You don’t need me to tell you that vampires are “in.” You’ve got vampire-based televisions shows such as “True Blood,” “The Gates” and “The Vampire Diaries.” Then there are movies such as “Daybreakers,” “Cirque Du Freak” and the “Twilight Saga.” And then you have books such as, again, the “Twilight Saga,” “Cirque du Freak” and the “Southern Vampire Mysteries,” on which “True Blood” is based.

The main difference between vampires and other “in” things such as “Jersey Shore” and “Shake Weight” is market saturation. Vampires are everywhere across all forms of media, ranging from the highly intelligent to the lowest brow. But just because vampires are widely popular now doesn’t make this some sort of new phenomenon.

The “Blade” series of movies and comics, “Buffy the Vampire Slayer,” “Salem’s Lot” — vampires have been pretty popular since their first appearances in motion pictures in the 1920s and ’30s. With several hundred films and thousands of novels published, it’s obvious vampires aren’t going anywhere soon. So then, what’s the deal with this article? The point is that this vampire movement has gone too far.

While I could base an argument around an oversaturation of the children’s literature publishing market with serialized vampire stories, I see a much more pressing issue is at hand. The desire for everything vampire has spread around the world. The “Twilight” novels have been translated into 37 different languages. The Russian vampire film “Night Watch” has become the nation’s highest-grossing film of all time. And now in Peru, the Team Edward fervor has pushed vampire fandom to the limits.

In recent weeks, over 500 Peruvians have been bit by vampire bats. While no one has been “turned” as a result, there have been at least four reported deaths, all children, from rabies infections. The Peruvian health ministry has provided mass immunizations to those people that were bit by vampires, but the question remains if a few shots in the stomach are enough to combat this ongoing vampire problem. I say no.

Its not just that they’re everywhere, or that there are some versions of vampires that not only can survive in sunlight, but also sparkle like Victorian chandeliers. It’s the very heart and understanding of vampires has swung in such a drastic direction from a stalker of the night toward friendly puppets that help you count. Nowadays, you have vampires in our schools, working in our restaurants, working as top secret aides to our presidents — and people are loving it. No longer are the days where peasants wear rings of garlic around their necks to avoid being bitten.

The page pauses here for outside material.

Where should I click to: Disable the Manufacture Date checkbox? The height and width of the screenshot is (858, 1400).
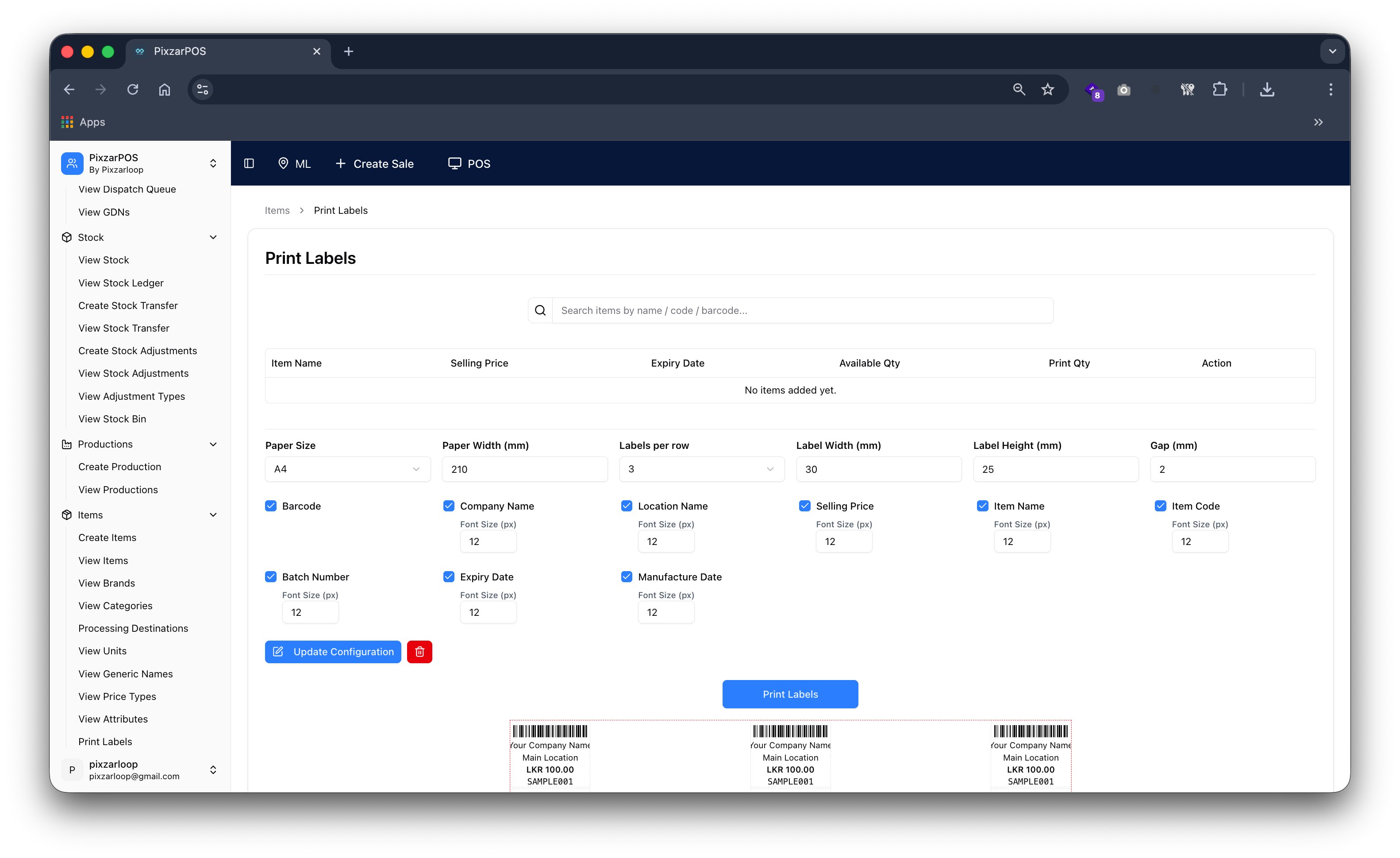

Now people want to be bitten. When you start to Google “I want to become,” right after a few of the top auto-completes of “famous” and “a model” comes “a vampire.” Vampire shows up before doctor, teacher, singer and actor. Rather than saving lives or starring in the next big movie, are people really going to become tortured souls that live forever and drink the blood of innocent people? No, of course not. But the cultural shift from dark scary creatures to mopey vampires that are crying tears of blood humanizes these fictional characters in the worst kind of way.

Sure, it makes for better writing to go against standard vampire tropes and lore to more imaginative areas. But this is a fine example of when more strict rules breed that much more creativity. Vampires don’t go out in the sun. Vampires drink human blood. Vampires avoid garlic and can’t be seen in mirrors. There are several more rules and guidelines, but you get the picture. When vampires can be anyone and everyone, you have a mass appeal that forsakes their original appeal: Vampires are seductive but scary, and they will kill you for your blood.

Take a page from the Peruvian vampires rather than a Stephenie Meyer one. Be afraid, be very afraid.